IN SILICO PHYLOGENETIC ANALYSIS, CHEMORECEPTOR AND SIGNAL TRANSDUCTION OF BACTERIAL CONTAMINATION DENTAL UNIT

Abstract

The importance of patient safety when carrying out dental and oral care processes is essential. However, the high levels of contamination that have been reported in dental units are of particular concern, so it is necessary to identify and study the patterns of bacterial contaminants and the transduction mechanisms of bacterial responses to their environment. This study investigates the diversity of bacterial contamination in dental units, chemotaxtic signals, and pathways from chemoreceptors through in silico approched. In silico research was carried out using several online and offline software tools utilizing a genomic sequence database from bacteria-contaminated with dental units. Phylogenetic analysis of the tree based on the 16s rRNA gene using MEGA 6 software, protein signaling interactions were analyzed using MiST 3.0 (https://mistdb.com/), signal transduction and protein structure (https://pfam.xfam.org/), the role of chemotaxis using interPro Ebi (https://www.ebi.ac.uk/interpro/structure/), dan biological process using Ebi QuickGo (https://www.ebi.ac.uk/QuickGO/).
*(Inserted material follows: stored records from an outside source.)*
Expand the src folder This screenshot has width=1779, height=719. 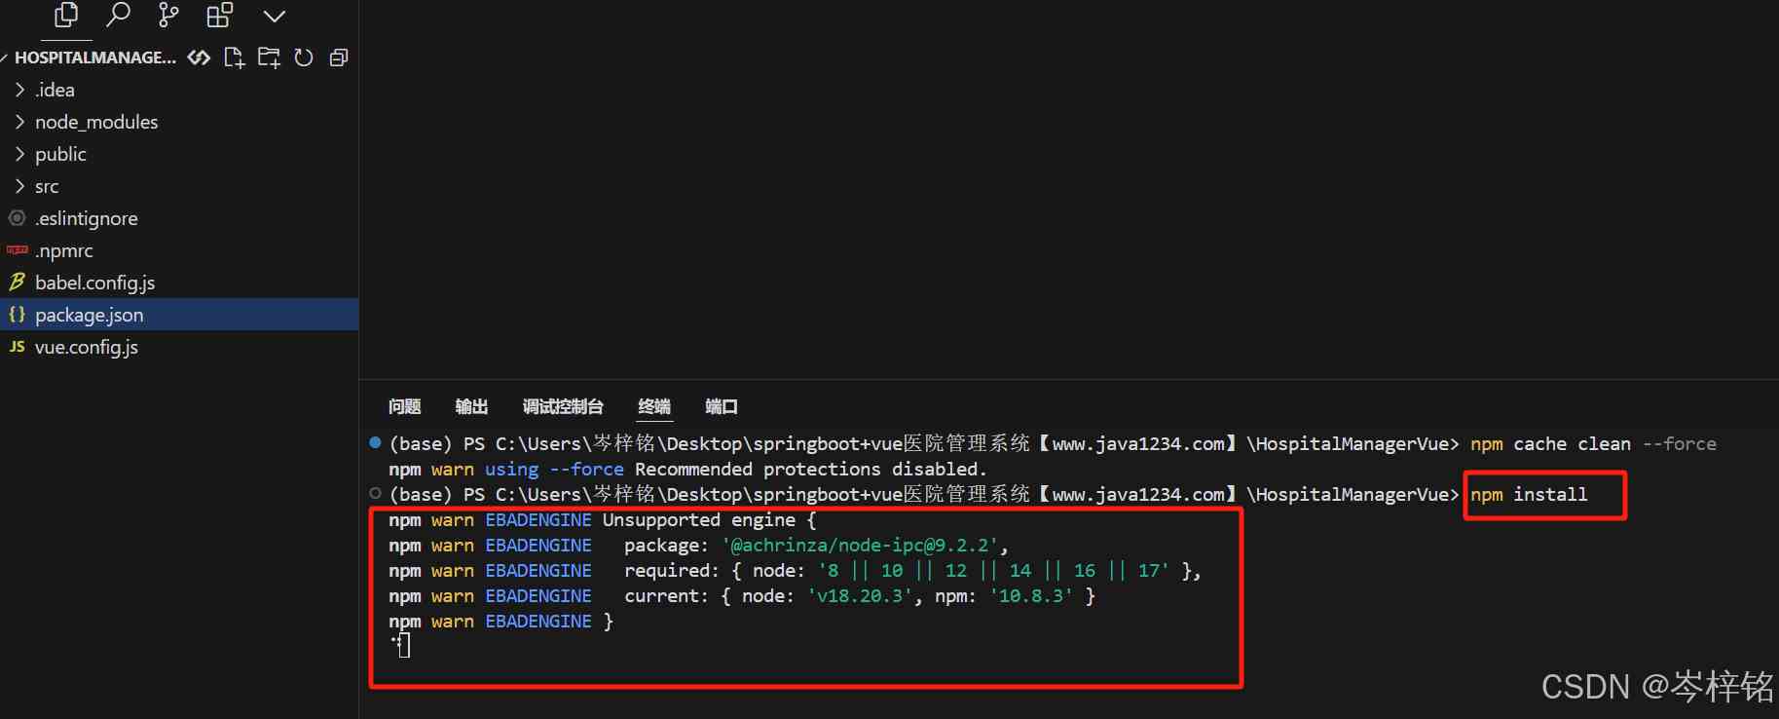[x=47, y=186]
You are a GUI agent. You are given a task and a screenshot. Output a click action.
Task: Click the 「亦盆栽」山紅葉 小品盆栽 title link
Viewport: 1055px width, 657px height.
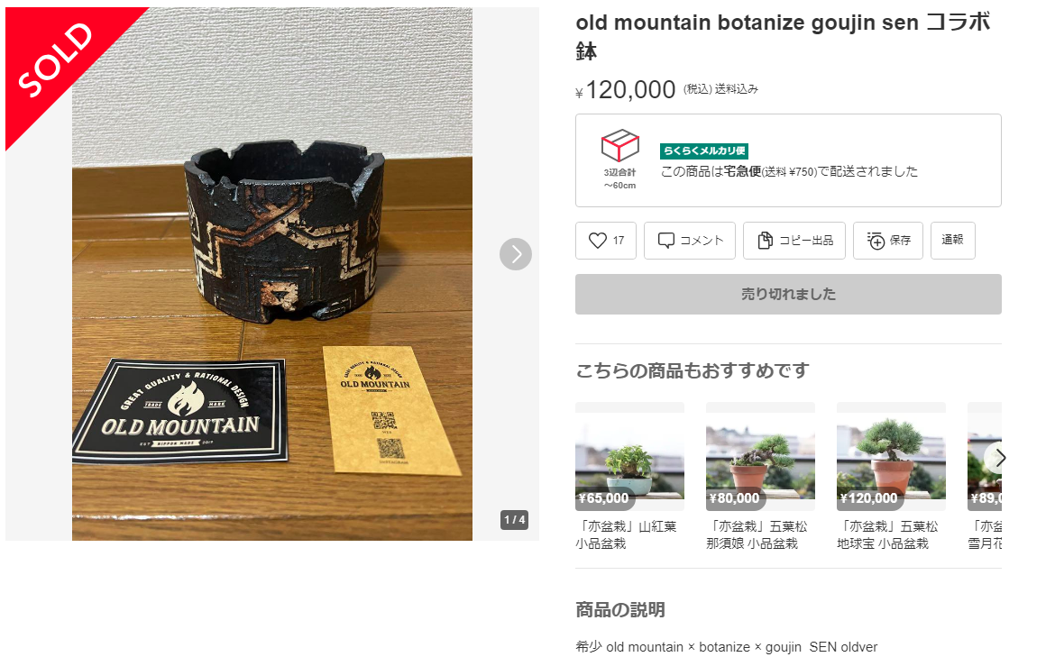[626, 534]
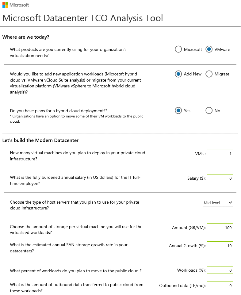Click the Microsoft Datacenter TCO Analysis Tool title

[x=82, y=18]
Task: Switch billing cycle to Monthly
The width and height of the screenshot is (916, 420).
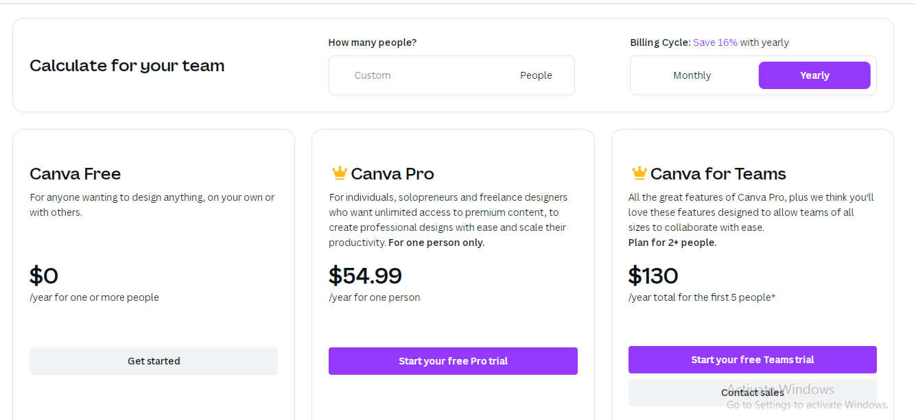Action: 692,75
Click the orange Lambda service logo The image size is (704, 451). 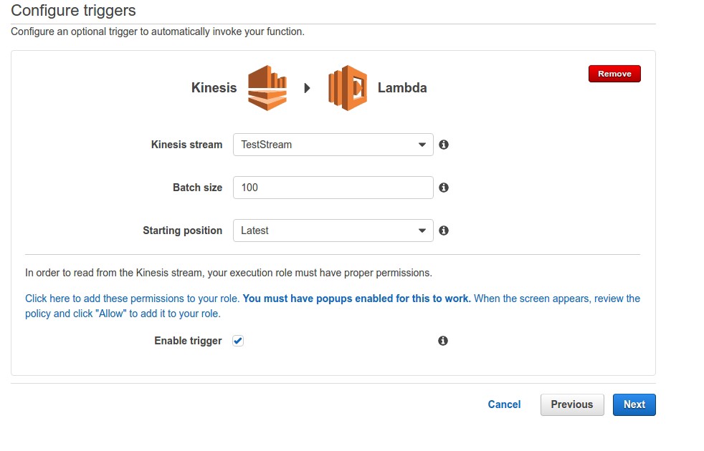tap(348, 88)

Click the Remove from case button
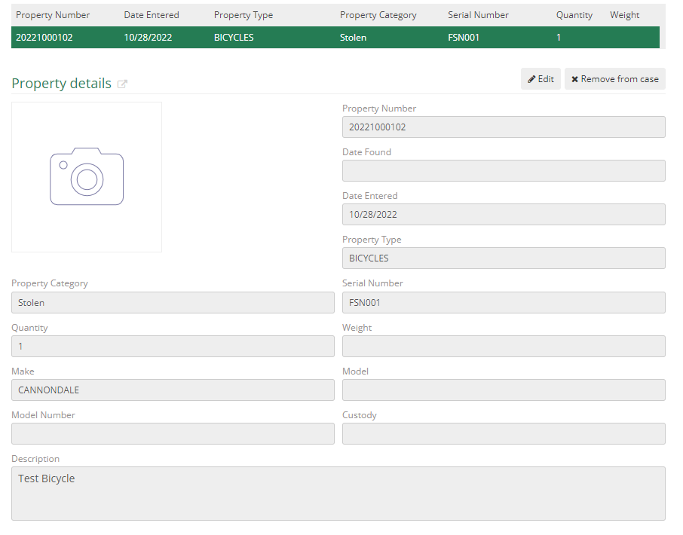tap(615, 78)
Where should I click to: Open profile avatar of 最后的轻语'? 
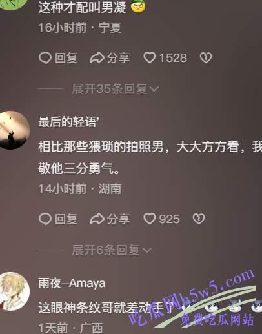[14, 130]
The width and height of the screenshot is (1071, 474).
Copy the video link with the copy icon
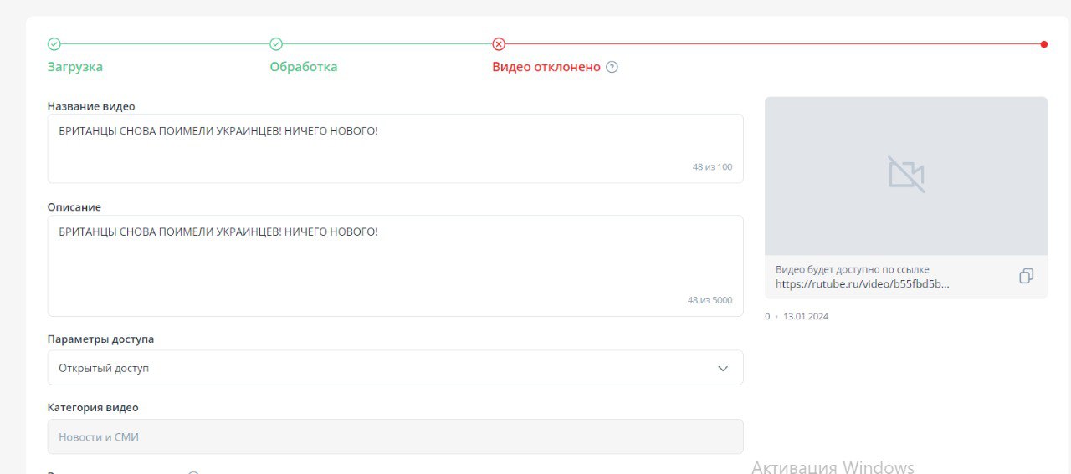[1026, 276]
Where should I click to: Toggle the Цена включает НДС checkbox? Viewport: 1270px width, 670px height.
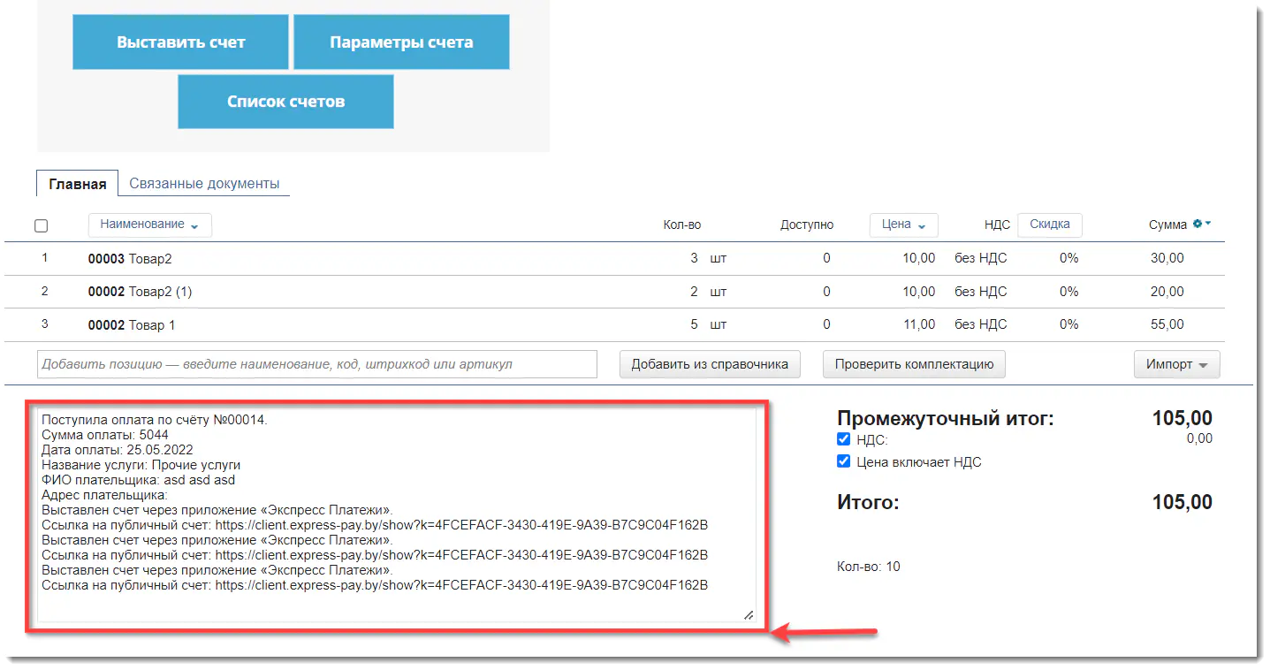[x=843, y=461]
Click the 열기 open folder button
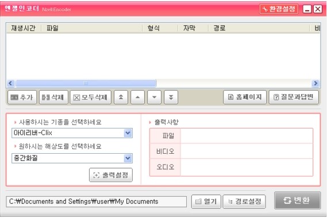This screenshot has height=218, width=327. pos(206,201)
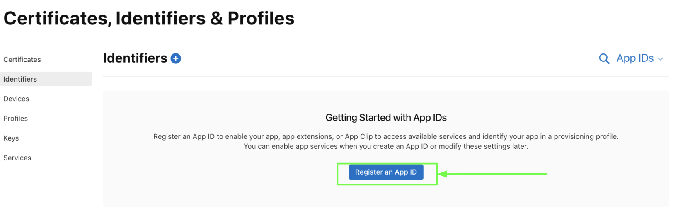
Task: Open the App IDs filter dropdown
Action: point(635,58)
The analysis showed that 58 species of bacterial contamination showed a similarity test > 95%. Chemosensory pathway analysis of P. aeruginosa with a genome length of 6.538 Mbp through 8 signaling mechanism pathways for a total of 48 MCP. Signaling pathways.MCP signaling analysis classes are 24H, 36H, 40H, and 44H, while the identification of MCP classes is grouped based on chemosensory classes, namely CheW, CheA, CheR, CheB, Chev, CheD, and CheZ. The conclusion of this study, the complexity of the chemoreceptor interaction pathway in adapting quickly to the environment.